Si pensi, ad esempio, alla creatività; non è forse evidente che essa, in un certo senso, ha sempre a che fare, non con il rispetto delle regole, ma con la loro trasgressione? Dimostrarsi creativi non significa forse dare vita al nuovo, aprire strade laddove vi era solo deserto o giungla, immaginare, per ritornare ad un termine già incontrato, l’inimmaginabile? L’uomo, senza alcun dubbio, non può vivere nel disordine ma c’è un ordine che impedisce all’uomo di vivere da uomo: l’entrata in scena dell’uomo, infatti, si accompagna sempre con il prodursi di un certo disordine, e questa è una fortuna.

Un terzo appello che proviene dall’esperienza, a volerlo intendere, riguarda il tempo. Quest’ultimo non è una cosa, non è un oggetto che possa essere manipolato e controllato. Lo sappiamo: non si può prevedere come la storia tra due esseri umani, tra due amanti o tra due amici, andrà avanti e si svilupperà, oppure ad un certo momento si arresterà e finirà.

Si colloca a questo livello la fondamentale distinzione tra futuro e avvenire: il primo è sempre legato al presente a partire dal quale può essere, anche se solo in parte, immaginato, pre-visto e di conseguenza progettato; all’opposto, l’avvenire è precisamente ciò che non può essere previsto/progettato; esso è il campo dell’evento, dell’avvenimento, di ciò che viene e accade, e ciò che viene e accade lo fa sempre senza avvisare, senza pre-avvisare. Accade, ad esempio, che ci si innamori, ma è una follia pretendere di progettare di innamorarsi; nessuno può prevedere con serietà quando e se s’innamorerà.

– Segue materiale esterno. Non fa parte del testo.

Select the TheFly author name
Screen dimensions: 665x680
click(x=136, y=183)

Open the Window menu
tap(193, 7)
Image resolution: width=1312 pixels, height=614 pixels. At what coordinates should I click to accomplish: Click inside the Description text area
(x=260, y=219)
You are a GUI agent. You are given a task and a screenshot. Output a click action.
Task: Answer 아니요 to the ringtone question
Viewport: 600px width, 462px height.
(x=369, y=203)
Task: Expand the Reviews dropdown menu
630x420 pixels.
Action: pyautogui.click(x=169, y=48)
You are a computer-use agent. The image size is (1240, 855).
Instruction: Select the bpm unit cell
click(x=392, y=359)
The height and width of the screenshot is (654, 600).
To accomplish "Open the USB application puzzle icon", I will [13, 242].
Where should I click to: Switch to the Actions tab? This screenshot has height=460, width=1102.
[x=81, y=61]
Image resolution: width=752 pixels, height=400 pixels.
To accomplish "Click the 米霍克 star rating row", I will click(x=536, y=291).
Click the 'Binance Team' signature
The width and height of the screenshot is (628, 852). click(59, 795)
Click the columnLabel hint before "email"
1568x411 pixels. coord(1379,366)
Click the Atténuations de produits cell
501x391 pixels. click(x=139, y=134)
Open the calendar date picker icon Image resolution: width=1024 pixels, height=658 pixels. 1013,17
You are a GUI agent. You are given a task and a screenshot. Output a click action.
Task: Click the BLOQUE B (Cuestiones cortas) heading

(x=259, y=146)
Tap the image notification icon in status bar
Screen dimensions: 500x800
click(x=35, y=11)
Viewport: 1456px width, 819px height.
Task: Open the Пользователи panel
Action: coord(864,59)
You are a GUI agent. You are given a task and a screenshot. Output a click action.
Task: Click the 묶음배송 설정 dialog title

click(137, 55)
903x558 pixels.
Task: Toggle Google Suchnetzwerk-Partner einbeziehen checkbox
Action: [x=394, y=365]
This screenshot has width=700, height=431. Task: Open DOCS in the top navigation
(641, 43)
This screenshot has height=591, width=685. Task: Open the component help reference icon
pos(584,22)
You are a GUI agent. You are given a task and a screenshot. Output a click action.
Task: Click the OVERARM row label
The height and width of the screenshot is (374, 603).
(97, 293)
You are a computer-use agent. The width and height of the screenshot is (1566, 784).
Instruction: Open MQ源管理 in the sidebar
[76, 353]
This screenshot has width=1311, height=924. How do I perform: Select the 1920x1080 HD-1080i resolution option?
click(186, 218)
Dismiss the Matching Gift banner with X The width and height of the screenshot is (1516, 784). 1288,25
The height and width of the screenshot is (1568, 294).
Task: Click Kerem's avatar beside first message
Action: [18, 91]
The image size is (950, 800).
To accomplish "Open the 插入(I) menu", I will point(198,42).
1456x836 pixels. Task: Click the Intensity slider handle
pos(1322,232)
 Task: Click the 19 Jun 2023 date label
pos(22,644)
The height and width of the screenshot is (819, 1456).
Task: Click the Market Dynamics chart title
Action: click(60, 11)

La nostra esperienza lo attesta in continuazione: l’avvenire non è il futuro, esso è altro dal futuro, e l’altro è precisamente ciò che non si può progettare, non si può inventare, non si può immaginare.Anche in questo caso, dunque, non si tratta di negare il valore e anche l’urgenza del progettare: l’uomo è progetto, l’uomo cerca con insistenza di prevedere ed ottimizzare le giornate che lo attendono; al tempo stesso sarebbe un grave errore idolatrare il proprio progetto, irrigidirsi nella costruzione di modelli che, guardando da un lato, rischiano di non accorgersi di ciò che viene, che può venire, da tutt’altra direzione. In estrema sintesi: il progettare, con i modelli ch’esso inevitabilmente genera, se da una parte apre al futuro dall’altra parte, soprattutto se crede troppo in sé stesso e si eccita con le proiezioni e gli algoritmi, rischia di chiudere all’avvenire.

UNA VITA “BUONA” NON VUOL DIRE “PERFETTA”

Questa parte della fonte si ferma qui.